[AKTUALIZACJA] 3.07.2020 r., godz. 9:15 Sprawcy wypadku na A1, którzy zaraz po zdarzeniu porzucili audi i uciekli, poszukiwani byli przy pomocy psów tropiących i dronów. Jak wynika z nieoficjalnych informacji, mężczyźni sami zgłosili się na policję [CZYTAJ WIĘCEJ...]
[AKTUALIZACJA] 16:40 Na jaw wychodzą kolejne, SZOKUJĄCE fakty w sprawie wypadku na A1. Policja wie, jak wygląda sprawca i pasażer z audi - są nagrania wideo! Więcej w artykule W porzuconym aucie znaleziono alkohol oraz "dilerki" z białym proszkiem. NOWE FAKTY w sprawie wypadku na A1.

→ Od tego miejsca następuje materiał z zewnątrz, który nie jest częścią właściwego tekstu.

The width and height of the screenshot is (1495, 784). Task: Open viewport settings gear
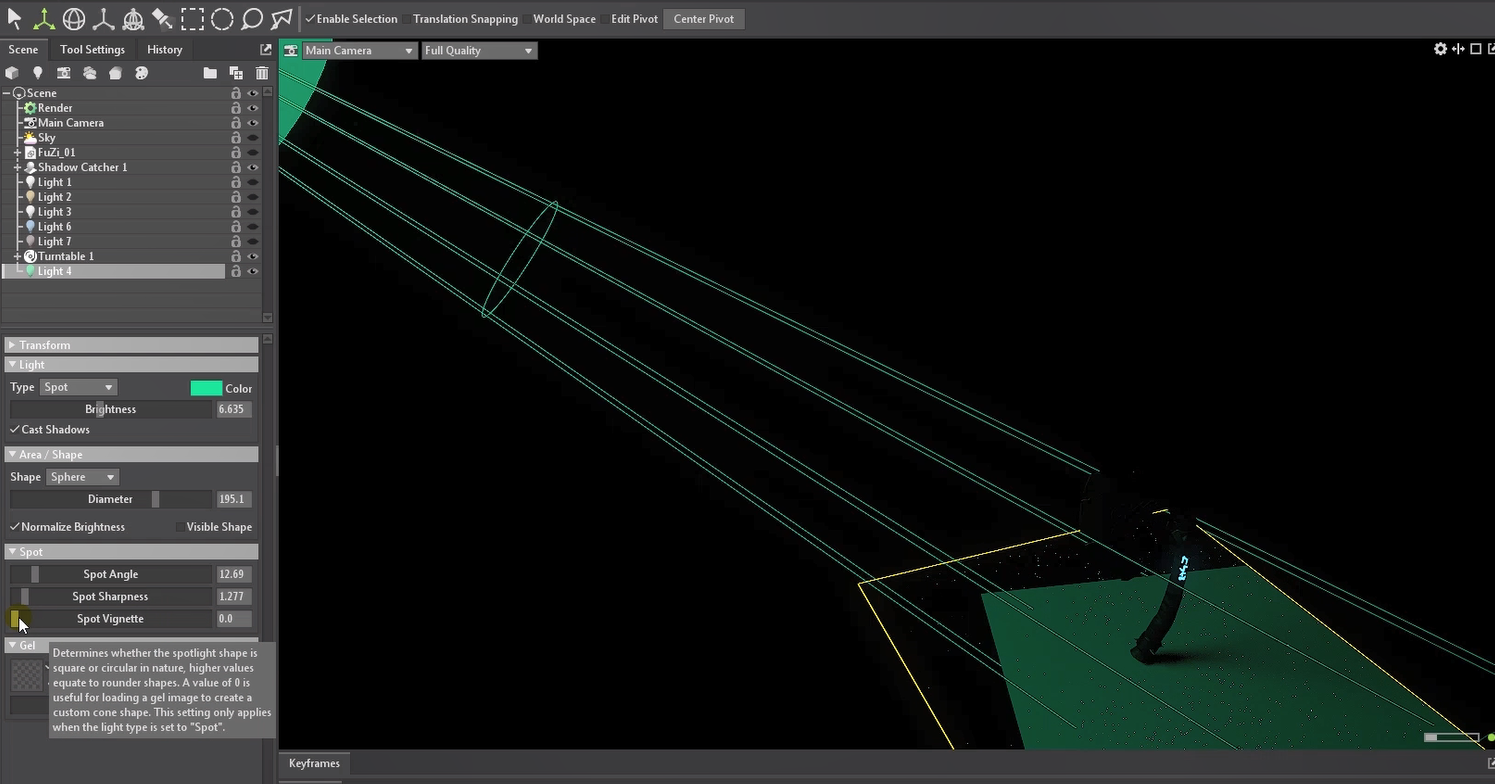coord(1440,49)
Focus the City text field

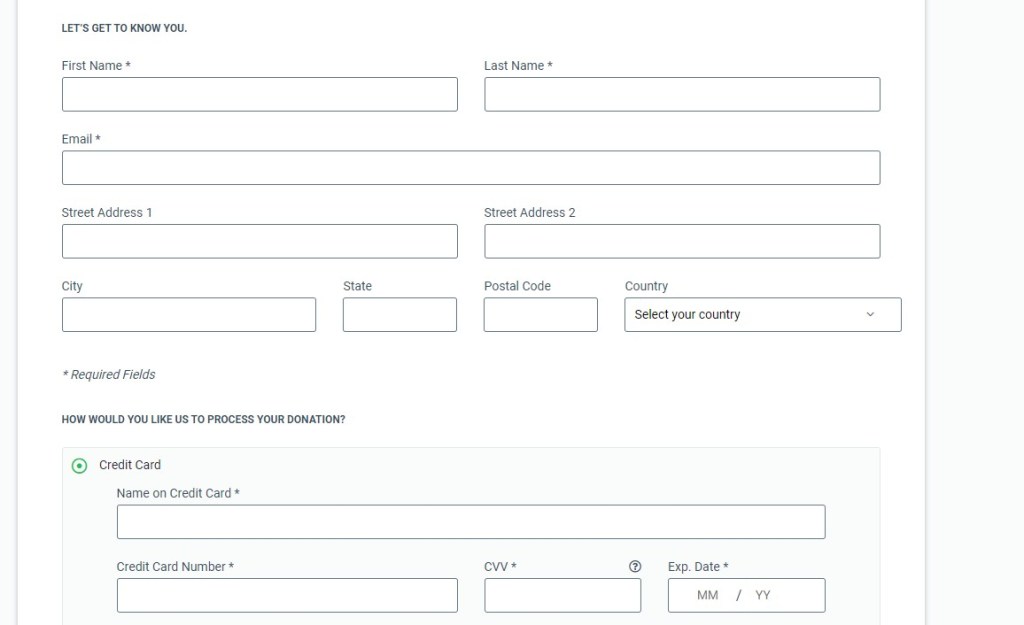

Do wypadku na A1 doszło dziś (2.07) około godz. 5:30 pomiędzy węzłami Łódź Wschód i Łódź Górna. Jak wynika ze wstępnych ustaleń, 50-letni kierujący hondą civic jechał autostradą w kierunku Gdańska i będąc na 314 km autostrady, w tył jego auta uderzył kierujący audi Q7. - Honda odbiła się od barier i podczas gdy wracał na pas ruchu z jej wnętrza wyrzuciło kierującego, który w wyniku odniesionych obrażeń zmarł - opisuje policja.
Śmiertelny wypadek hondy i audi na A1 (2.07.2020)
Jak podaje policja, sprawca wypadku poruszający się audi doprowadził do dachowania pojazdu, po czym wraz z pasażerami wysiadł i uciekł z miejsca zdarzenia. Obecnie trwają poszukiwania kierującego i pasażerów audi.
UTRUDNIENIA na A1 po wypadku [OBJAZDY]
Na miejscu prowadzone są czynności pod nadzorem prokuratury rejonowej Łódź -Widzew.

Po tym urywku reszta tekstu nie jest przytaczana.